Exercise data: Begin
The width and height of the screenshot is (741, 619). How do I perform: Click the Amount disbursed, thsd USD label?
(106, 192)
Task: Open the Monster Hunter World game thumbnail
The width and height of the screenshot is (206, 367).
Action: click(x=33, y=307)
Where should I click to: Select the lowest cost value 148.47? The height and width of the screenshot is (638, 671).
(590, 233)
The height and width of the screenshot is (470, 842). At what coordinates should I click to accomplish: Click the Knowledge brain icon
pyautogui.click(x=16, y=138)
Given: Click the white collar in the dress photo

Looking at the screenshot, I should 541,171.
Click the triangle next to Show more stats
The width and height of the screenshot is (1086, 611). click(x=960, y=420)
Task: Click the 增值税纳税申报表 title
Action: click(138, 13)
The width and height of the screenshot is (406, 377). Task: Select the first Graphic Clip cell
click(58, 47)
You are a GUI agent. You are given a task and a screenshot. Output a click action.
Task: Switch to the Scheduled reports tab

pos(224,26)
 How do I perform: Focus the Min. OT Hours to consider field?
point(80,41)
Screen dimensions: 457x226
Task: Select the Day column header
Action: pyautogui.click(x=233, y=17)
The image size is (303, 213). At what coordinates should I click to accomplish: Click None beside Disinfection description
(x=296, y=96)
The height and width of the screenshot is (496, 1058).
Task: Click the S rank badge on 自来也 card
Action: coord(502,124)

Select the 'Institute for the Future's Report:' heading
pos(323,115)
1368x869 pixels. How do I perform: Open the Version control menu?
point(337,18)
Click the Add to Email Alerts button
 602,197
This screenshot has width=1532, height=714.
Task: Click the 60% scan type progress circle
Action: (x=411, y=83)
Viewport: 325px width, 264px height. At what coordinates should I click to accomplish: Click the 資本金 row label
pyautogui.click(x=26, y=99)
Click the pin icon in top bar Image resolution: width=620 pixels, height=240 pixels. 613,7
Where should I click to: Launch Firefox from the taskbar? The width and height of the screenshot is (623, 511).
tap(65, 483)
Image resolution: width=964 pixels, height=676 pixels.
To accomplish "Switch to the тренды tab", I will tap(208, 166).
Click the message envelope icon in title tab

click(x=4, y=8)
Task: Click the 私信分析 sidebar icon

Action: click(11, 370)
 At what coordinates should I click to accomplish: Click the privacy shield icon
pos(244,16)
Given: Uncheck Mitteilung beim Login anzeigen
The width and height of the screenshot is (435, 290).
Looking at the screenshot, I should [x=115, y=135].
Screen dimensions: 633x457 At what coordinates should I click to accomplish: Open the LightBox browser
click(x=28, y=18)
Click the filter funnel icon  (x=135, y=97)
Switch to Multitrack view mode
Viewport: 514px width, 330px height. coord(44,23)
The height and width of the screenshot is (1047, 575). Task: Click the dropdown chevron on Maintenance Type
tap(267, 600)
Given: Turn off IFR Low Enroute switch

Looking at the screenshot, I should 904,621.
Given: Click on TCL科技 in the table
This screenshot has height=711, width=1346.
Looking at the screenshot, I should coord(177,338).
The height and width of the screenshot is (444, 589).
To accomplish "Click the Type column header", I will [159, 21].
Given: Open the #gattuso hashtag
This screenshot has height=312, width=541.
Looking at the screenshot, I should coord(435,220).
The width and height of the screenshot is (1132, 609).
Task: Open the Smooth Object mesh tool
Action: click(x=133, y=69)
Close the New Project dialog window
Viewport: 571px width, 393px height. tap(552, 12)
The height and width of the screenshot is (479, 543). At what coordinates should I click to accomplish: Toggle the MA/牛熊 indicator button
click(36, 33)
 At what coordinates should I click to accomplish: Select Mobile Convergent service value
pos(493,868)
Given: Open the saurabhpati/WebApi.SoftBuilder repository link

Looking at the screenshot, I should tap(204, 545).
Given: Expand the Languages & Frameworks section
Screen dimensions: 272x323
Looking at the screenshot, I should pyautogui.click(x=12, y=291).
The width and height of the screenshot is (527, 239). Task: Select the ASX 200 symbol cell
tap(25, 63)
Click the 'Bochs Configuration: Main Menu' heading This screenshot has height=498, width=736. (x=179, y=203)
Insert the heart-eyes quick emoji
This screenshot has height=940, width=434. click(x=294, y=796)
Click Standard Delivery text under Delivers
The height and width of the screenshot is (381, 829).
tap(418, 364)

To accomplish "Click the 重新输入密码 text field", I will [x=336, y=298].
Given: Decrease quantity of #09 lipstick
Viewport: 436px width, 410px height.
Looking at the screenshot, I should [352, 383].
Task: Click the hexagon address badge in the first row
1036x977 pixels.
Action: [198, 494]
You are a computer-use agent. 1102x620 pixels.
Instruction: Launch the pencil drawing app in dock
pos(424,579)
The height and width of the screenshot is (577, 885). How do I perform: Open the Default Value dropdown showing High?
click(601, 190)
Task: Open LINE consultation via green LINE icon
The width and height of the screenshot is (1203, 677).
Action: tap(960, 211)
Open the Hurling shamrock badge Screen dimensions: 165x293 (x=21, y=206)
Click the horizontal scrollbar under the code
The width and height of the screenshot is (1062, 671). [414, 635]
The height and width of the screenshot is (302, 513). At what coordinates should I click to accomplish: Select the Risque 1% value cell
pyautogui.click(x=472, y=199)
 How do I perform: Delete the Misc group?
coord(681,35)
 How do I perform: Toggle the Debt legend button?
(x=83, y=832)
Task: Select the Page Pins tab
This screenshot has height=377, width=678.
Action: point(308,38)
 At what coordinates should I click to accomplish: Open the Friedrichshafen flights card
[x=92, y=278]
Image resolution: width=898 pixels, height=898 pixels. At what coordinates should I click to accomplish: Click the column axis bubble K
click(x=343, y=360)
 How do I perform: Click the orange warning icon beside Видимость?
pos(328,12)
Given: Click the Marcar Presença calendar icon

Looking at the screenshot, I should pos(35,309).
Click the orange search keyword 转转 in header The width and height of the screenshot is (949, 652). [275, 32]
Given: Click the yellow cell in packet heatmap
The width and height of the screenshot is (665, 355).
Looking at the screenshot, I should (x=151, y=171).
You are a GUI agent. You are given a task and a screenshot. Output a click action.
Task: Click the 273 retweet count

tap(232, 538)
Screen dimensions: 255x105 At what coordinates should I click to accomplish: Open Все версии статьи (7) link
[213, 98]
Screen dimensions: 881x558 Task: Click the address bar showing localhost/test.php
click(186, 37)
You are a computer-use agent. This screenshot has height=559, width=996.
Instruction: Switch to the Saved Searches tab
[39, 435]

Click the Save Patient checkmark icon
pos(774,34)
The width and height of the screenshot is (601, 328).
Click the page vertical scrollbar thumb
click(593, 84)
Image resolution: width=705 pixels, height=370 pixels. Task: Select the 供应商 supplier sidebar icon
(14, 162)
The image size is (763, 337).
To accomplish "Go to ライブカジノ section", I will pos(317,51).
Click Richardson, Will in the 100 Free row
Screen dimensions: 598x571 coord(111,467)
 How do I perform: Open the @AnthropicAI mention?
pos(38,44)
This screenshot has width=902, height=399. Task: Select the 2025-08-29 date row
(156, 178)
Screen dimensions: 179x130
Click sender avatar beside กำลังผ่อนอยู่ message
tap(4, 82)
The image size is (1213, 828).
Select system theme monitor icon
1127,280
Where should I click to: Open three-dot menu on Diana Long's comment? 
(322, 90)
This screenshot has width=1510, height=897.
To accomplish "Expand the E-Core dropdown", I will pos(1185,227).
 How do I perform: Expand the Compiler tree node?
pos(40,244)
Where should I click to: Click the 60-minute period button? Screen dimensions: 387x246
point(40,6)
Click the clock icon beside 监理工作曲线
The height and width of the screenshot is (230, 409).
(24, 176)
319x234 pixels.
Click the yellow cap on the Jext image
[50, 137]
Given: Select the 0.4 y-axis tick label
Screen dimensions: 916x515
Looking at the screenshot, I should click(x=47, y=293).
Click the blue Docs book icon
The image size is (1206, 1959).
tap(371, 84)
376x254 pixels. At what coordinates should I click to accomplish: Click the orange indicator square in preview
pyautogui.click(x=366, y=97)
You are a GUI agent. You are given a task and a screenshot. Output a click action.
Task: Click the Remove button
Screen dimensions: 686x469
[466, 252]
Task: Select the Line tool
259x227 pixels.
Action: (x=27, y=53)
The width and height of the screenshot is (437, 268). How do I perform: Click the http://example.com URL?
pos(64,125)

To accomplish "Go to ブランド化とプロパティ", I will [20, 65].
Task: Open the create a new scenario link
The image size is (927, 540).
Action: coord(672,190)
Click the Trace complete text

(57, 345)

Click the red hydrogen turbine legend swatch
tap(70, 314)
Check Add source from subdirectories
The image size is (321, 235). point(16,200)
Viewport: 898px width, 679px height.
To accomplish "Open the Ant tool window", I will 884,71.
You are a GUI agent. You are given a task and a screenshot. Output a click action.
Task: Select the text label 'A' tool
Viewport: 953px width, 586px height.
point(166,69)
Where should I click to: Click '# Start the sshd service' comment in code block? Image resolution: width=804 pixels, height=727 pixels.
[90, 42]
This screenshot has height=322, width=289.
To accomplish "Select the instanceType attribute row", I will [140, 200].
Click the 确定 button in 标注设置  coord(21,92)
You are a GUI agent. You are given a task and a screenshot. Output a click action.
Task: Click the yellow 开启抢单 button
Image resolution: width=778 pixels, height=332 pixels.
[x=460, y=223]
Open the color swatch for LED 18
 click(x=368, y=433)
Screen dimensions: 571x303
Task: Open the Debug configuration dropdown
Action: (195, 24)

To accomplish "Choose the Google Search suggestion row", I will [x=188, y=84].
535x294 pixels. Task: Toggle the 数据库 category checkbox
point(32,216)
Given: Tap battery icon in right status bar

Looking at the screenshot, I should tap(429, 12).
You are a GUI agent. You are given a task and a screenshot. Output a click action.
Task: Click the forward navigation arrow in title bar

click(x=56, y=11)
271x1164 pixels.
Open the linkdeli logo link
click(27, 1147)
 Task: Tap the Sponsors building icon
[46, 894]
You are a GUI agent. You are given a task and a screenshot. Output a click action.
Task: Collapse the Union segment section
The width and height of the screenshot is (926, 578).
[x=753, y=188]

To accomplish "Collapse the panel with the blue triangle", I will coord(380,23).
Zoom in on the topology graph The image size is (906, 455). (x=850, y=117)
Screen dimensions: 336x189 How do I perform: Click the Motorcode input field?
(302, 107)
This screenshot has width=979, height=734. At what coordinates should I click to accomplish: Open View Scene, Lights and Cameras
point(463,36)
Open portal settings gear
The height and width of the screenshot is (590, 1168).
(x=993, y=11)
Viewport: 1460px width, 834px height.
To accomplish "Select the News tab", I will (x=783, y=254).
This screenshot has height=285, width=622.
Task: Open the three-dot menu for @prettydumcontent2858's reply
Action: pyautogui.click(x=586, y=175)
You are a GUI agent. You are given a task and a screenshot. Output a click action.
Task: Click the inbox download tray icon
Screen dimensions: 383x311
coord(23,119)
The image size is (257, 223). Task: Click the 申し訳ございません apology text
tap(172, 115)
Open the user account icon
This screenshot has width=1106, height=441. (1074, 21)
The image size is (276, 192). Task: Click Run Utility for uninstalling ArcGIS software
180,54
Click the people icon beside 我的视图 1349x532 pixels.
Exercise data: End
▶ **What you are asked to do**
Each line above where the word "Collapse" occurs should be copied out.

▶ **Task response**
Task: Collapse the Union segment section
To accomplish "Collapse the panel with the blue triangle", I will coord(380,23).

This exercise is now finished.